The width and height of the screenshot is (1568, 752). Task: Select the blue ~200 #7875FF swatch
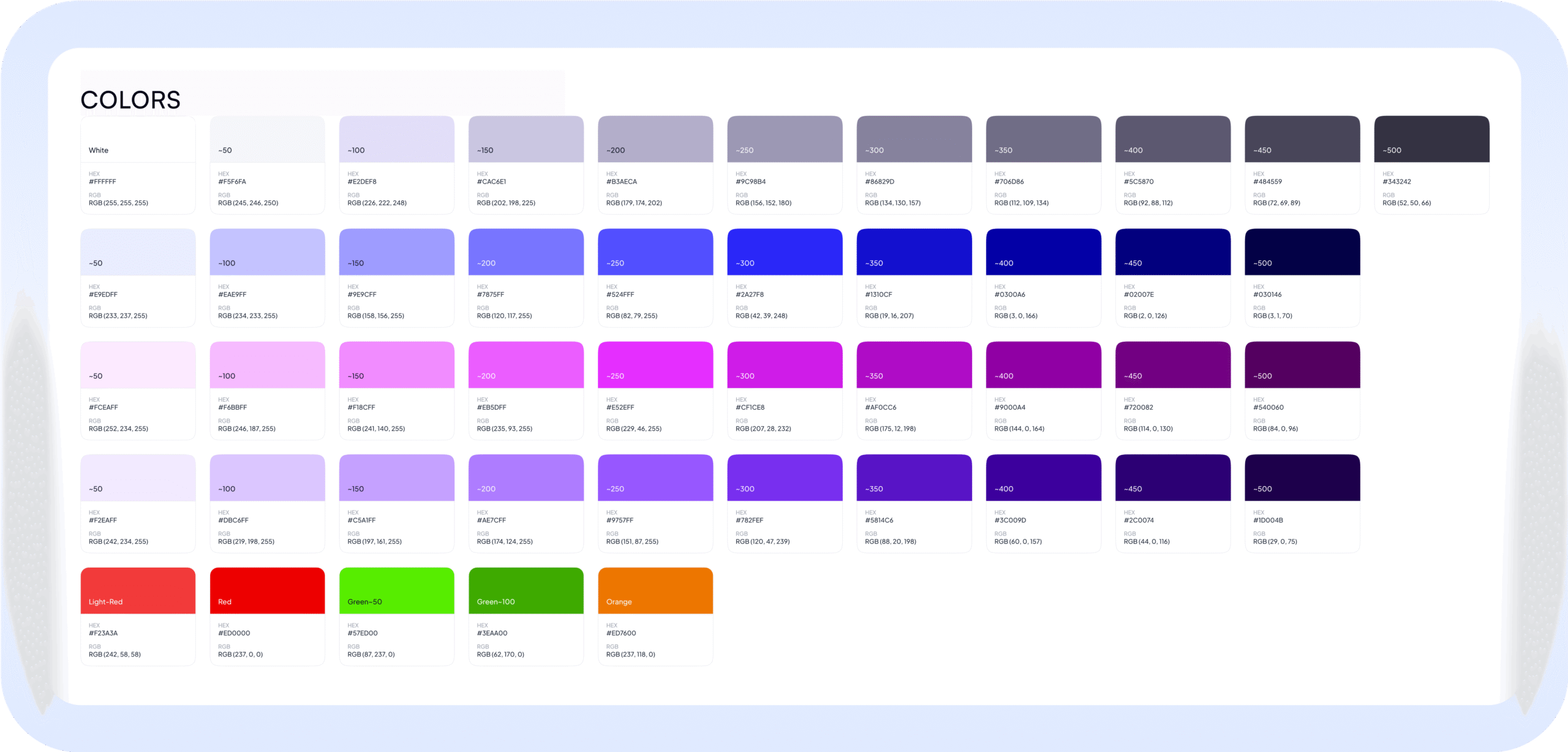click(526, 252)
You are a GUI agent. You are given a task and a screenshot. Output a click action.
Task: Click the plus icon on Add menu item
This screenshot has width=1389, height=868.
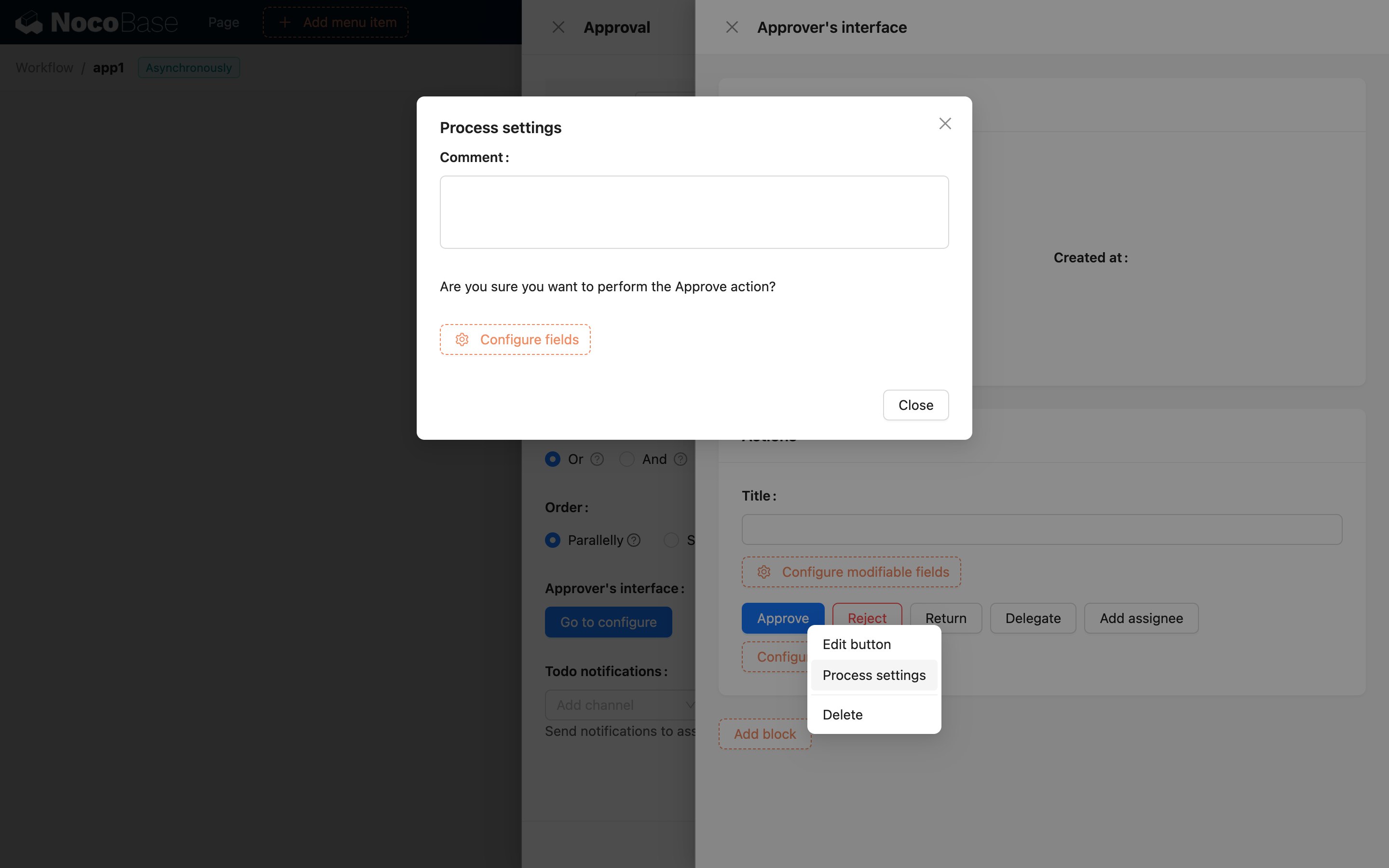pyautogui.click(x=284, y=22)
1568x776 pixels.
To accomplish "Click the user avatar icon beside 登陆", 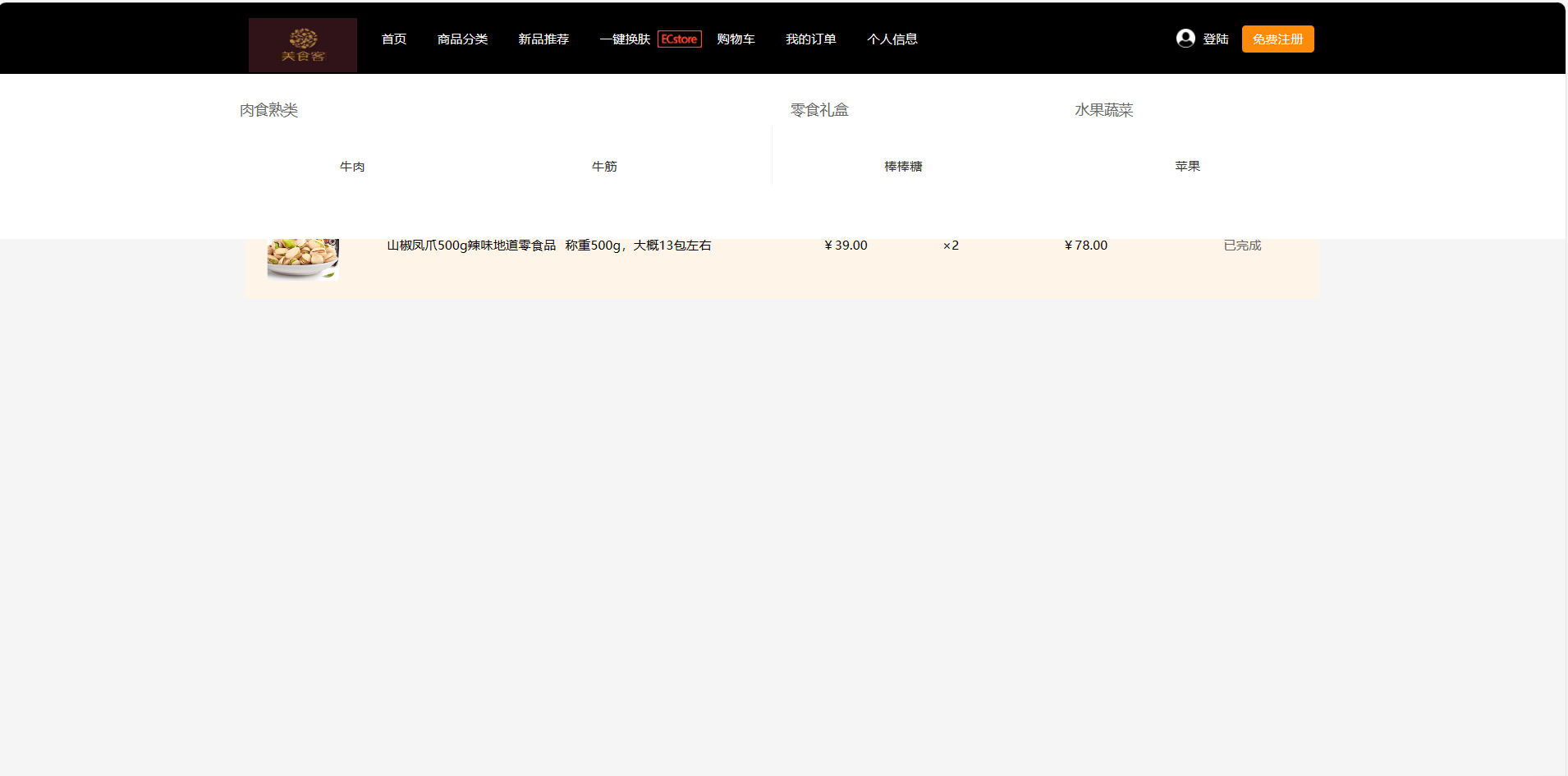I will click(1185, 38).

YOUR GOAL: Only the lines from the top of the data through the line with "Task: Click the plus icon on Add menu item" should be quoted, exactly and with both ends kept; skip the pictures.

RESPONSE TO THIS TASK:
The width and height of the screenshot is (1568, 752). Task: Select the blue ~200 #7875FF swatch
click(526, 252)
You are a GUI agent. You are given a task and a screenshot. Output a click action.
Task: Click the plus icon on Add menu item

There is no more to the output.